The global disruption associated with the pandemic far surpasses other major health scares in modern history.
Even so, you may recall 2009 news articles similar to this one from the New York Times (June 11, 2009):
It came as no surprise [on June 11, 2009] when the World Health Organization declares that the swine flu outbreak had become a pandemic.
The disease has reached 74 countries...
And, going further back in time, the World Health Organization provided this July 5, 2003 update on the Severe Acute Respiratory Syndrome, known as SARS:
To date, 8439 people have been affected, and 812 have died from SARS.
The reason for briefly reviewing the swine flu and SARS is to point out that, as surprising as it may be, both outbreaks marked not the start, but the end of a downtrend in emerging markets stocks.
That's a big reason why, amid the COVID-19 scare, our April 2020 Global Market Perspective showed this chart and said:
The dramatic drop has created an enormous [bullish] opportunity in the form of a completed contracting triangle pattern in emerging markets overall, as shown by the Vanguard FTSE Emerging Markets ETF, which is the largest emerging markets ETF by market capitalization.
Our current, May Global Market Perspective follows up with this chart of the MSCI Emerging Markets Index.

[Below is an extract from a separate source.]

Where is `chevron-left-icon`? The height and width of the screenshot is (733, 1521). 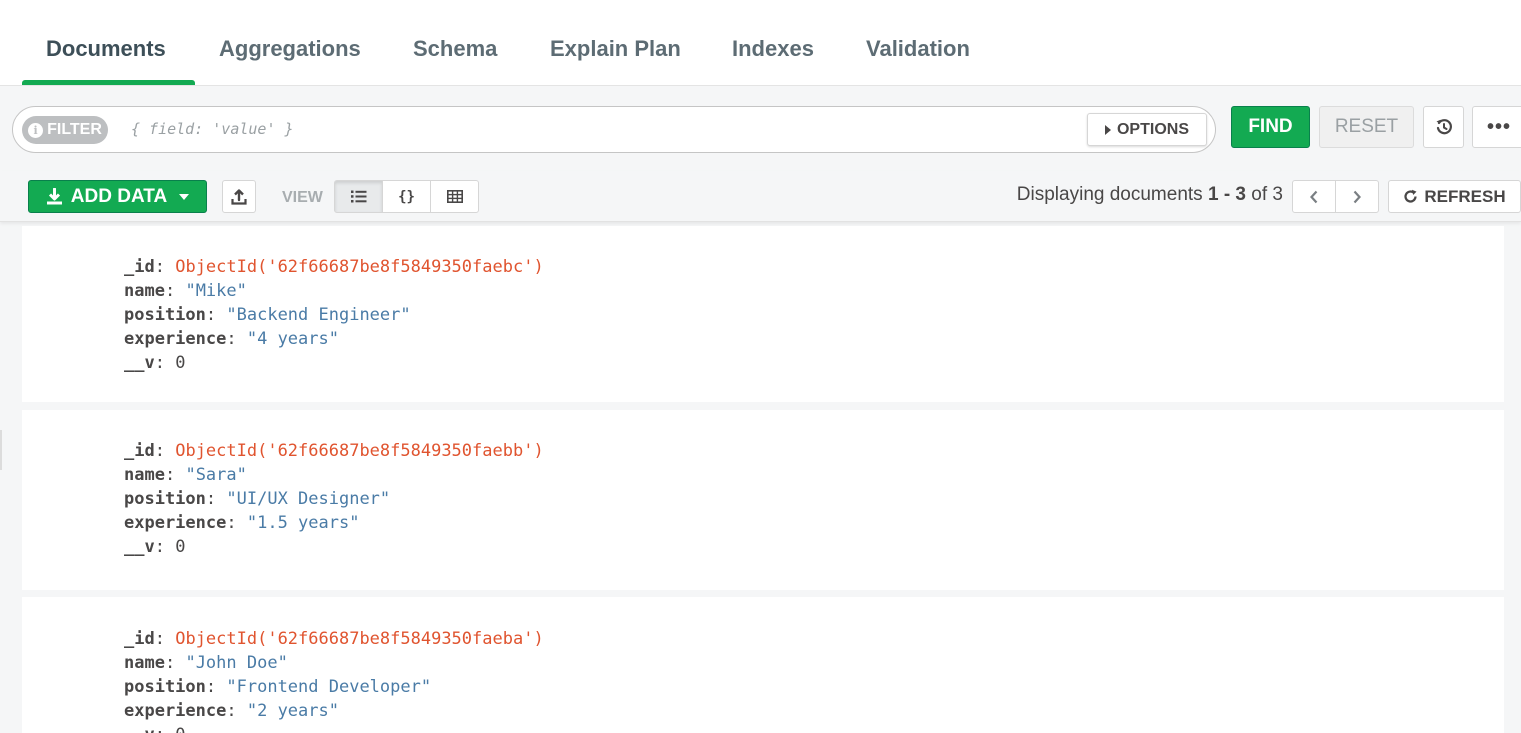
chevron-left-icon is located at coordinates (1314, 196).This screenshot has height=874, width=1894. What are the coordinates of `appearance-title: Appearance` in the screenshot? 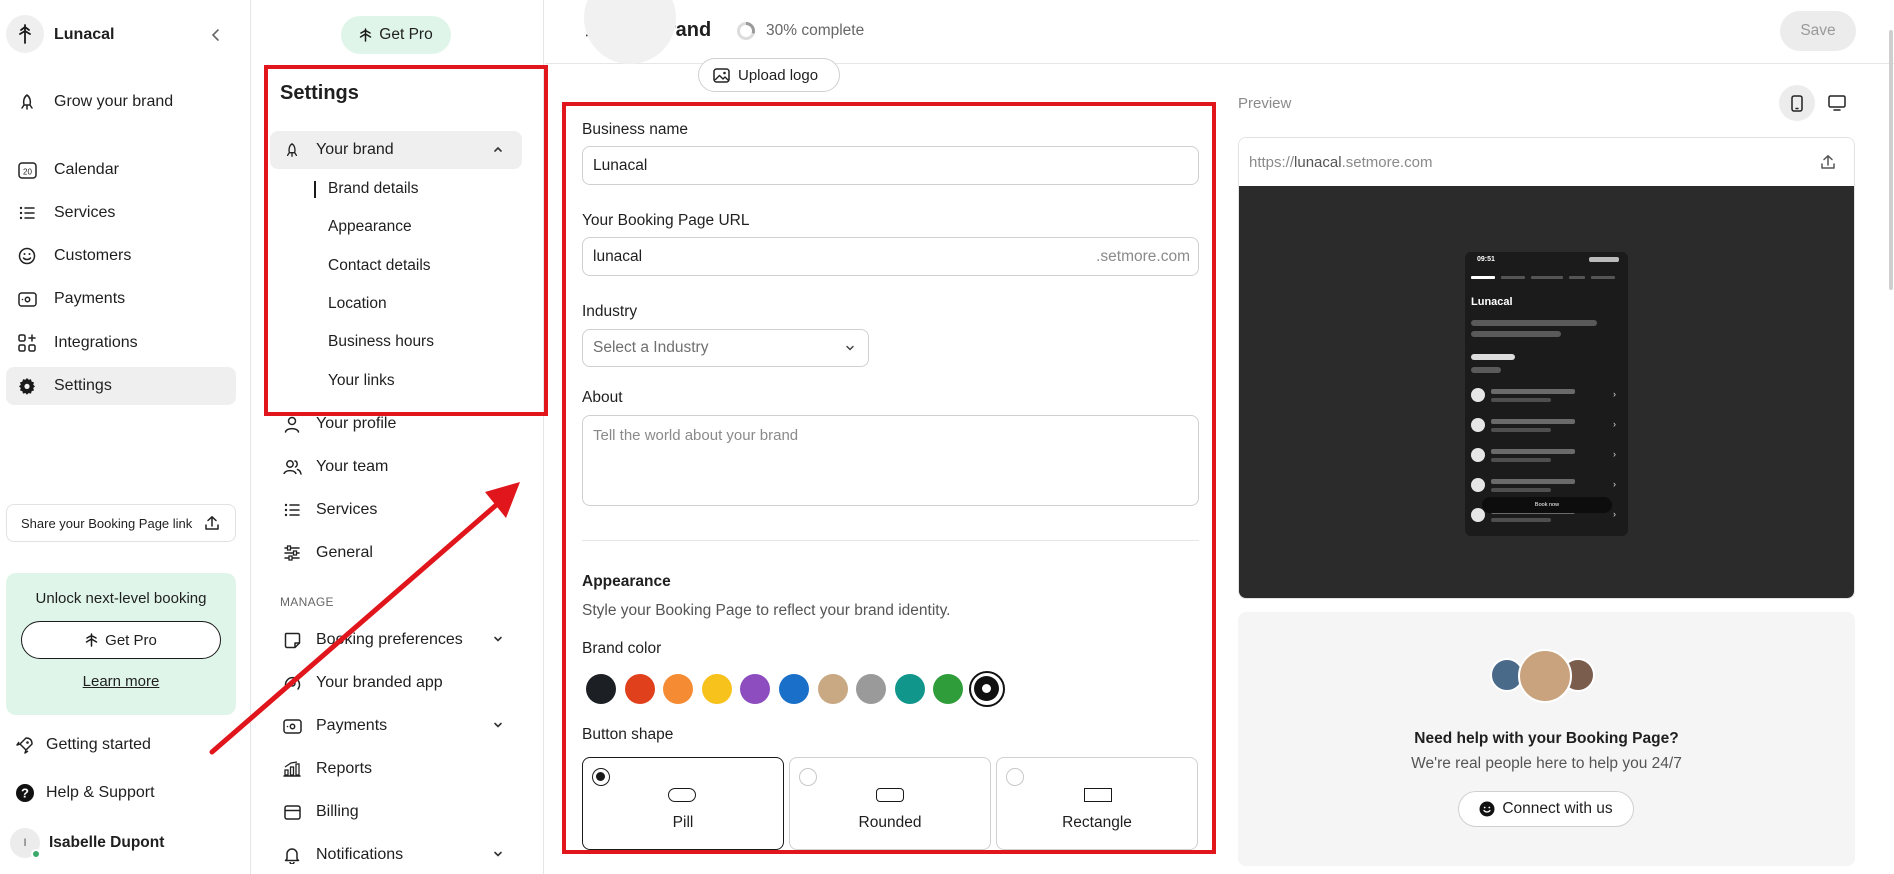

The last quarterly bar shows the substantial jump in prices since the March lows. Our global analyst remarked:
That this [price rise] has begun amid the COVID-19 pandemic only adds to the evidence supporting it: Asian-Pacific and emerging markets also began bull markets amid the SARS epidemic of 2003 and the Swine Flu pandemic of 2009, as the chart shows.
Of course, COVID-19 and past outbreaks didn't "cause" stock prices to climb. The point -- as our Global Market Perspective has said -- is that epidemics tend to occur at the end of major sell-offs.
"Tend to" is the key phrase here, of course. There are no guarantees in financial markets. Besides, this outbreak is a full-blown pandemic with social and economic consequences that have already far surpassed anything we saw in 2003 or 2009.
Having said that, emerging markets did rebound, which is something our subscribers were prepared for, and it's worth noting. What happens next depends on the Elliott wave patterns in market psychology, which our global analysts are tracking in emerging markets (and developed ones) right now.